• [Exercise]: Repeat precisely the span of lines below that opens with the line containing "600x435 pixels." and closes with the line containing "Task: Click the Windows Start orb", both included.

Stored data
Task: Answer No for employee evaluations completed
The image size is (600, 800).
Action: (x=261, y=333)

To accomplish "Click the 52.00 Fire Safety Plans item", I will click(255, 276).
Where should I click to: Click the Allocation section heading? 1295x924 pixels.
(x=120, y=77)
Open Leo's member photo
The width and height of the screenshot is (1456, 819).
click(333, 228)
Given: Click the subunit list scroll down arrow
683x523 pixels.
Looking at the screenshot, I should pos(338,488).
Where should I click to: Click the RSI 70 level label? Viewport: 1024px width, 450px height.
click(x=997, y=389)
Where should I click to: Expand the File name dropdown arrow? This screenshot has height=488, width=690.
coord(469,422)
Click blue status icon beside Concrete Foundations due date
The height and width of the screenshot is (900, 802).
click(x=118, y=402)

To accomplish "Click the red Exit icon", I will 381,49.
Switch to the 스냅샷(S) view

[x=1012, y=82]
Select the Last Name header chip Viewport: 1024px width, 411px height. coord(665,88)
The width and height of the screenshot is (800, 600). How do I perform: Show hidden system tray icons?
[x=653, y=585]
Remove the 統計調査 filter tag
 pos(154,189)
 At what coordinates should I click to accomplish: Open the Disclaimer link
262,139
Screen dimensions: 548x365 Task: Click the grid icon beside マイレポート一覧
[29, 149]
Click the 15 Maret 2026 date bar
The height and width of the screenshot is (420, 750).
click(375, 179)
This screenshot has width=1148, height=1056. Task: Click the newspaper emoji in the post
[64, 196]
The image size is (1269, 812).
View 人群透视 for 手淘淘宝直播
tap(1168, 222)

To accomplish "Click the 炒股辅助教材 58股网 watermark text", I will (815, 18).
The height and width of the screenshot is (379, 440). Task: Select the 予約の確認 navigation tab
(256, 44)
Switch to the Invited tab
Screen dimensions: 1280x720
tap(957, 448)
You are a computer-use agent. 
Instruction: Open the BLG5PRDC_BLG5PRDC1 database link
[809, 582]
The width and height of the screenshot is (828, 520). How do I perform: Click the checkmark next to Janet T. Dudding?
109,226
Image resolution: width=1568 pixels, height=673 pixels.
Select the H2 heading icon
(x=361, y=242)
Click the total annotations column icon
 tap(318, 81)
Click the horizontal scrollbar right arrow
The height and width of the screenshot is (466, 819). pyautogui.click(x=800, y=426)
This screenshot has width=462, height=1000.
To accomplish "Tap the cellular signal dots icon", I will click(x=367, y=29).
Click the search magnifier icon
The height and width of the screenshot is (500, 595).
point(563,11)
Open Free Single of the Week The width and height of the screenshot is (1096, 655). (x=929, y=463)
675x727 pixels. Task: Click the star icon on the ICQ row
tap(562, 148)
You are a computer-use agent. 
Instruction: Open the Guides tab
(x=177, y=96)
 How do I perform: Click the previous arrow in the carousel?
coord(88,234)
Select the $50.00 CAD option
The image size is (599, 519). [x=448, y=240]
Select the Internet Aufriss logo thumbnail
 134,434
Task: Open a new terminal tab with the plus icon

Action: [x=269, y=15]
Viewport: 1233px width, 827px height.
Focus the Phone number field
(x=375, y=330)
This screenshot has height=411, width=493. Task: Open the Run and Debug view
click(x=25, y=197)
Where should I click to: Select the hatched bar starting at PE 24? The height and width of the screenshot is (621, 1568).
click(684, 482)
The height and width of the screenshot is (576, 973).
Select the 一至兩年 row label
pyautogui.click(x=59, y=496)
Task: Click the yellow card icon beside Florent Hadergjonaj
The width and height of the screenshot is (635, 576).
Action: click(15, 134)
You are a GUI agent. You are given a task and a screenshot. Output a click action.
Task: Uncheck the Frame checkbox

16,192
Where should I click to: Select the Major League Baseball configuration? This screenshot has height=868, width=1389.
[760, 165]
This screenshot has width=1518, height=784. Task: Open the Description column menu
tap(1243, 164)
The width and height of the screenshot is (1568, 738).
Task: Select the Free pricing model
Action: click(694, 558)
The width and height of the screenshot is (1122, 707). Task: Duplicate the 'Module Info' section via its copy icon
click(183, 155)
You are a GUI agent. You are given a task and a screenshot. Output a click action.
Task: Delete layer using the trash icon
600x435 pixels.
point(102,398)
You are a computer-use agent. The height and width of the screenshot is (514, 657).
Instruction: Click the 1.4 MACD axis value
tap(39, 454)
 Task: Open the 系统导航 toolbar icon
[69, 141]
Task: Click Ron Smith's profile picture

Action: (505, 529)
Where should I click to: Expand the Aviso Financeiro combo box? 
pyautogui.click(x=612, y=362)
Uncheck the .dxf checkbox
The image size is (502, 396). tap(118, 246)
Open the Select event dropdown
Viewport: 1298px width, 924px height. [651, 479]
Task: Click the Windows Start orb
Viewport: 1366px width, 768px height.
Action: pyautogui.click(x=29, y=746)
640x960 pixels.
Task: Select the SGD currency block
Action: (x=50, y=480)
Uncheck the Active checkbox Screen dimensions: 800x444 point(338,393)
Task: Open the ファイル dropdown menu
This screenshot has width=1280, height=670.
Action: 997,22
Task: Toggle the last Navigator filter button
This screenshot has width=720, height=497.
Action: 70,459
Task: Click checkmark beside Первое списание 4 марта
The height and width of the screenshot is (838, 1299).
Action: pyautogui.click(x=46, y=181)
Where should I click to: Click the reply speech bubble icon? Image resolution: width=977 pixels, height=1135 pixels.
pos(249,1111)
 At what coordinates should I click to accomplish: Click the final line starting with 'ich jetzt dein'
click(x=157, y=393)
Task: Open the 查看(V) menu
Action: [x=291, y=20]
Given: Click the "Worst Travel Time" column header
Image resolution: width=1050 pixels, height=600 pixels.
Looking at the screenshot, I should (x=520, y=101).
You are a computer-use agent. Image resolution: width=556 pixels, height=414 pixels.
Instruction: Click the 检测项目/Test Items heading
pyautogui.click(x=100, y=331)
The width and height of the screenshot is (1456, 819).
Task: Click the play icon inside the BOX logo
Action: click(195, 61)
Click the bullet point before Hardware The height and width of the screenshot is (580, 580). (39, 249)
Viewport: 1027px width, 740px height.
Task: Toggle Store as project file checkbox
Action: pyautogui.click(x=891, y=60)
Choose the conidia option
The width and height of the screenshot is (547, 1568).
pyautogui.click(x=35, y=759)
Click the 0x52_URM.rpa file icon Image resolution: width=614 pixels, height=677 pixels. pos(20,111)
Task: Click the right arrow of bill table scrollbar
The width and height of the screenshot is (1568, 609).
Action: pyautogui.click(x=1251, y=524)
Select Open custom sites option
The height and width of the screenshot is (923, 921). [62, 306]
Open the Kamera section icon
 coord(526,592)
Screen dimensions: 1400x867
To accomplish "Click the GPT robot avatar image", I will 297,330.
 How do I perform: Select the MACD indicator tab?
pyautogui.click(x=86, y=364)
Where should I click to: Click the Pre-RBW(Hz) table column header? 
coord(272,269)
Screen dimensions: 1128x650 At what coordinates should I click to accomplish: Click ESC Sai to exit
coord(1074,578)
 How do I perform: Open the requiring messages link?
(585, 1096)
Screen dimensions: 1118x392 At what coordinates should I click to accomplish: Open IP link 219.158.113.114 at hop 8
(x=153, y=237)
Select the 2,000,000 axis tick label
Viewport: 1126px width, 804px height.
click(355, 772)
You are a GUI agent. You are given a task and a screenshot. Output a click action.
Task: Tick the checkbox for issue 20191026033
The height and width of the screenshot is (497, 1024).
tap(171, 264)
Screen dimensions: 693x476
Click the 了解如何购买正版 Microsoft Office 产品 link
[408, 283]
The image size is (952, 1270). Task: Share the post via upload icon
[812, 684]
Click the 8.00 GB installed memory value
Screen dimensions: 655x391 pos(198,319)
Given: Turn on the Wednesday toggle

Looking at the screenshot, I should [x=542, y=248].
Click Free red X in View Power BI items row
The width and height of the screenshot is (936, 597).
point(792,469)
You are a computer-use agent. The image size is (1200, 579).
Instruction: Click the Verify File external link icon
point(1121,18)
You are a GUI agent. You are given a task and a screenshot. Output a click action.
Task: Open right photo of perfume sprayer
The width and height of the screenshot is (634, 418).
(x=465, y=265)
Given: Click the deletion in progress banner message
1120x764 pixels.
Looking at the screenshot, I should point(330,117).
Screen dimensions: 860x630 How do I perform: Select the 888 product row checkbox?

• [Completed task]:
600x435 pixels.
point(102,398)
You are a computer-use agent. The height and width of the screenshot is (514, 657).
Instruction: Click the 1.4 MACD axis value
tap(39, 454)
 Task: Open the 系统导航 toolbar icon
[69, 141]
Task: Click Ron Smith's profile picture

Action: (505, 529)
Where should I click to: Expand the Aviso Financeiro combo box? 
pyautogui.click(x=612, y=362)
Uncheck the .dxf checkbox
The image size is (502, 396). tap(118, 246)
Open the Select event dropdown
Viewport: 1298px width, 924px height. [651, 479]
Task: Click the Windows Start orb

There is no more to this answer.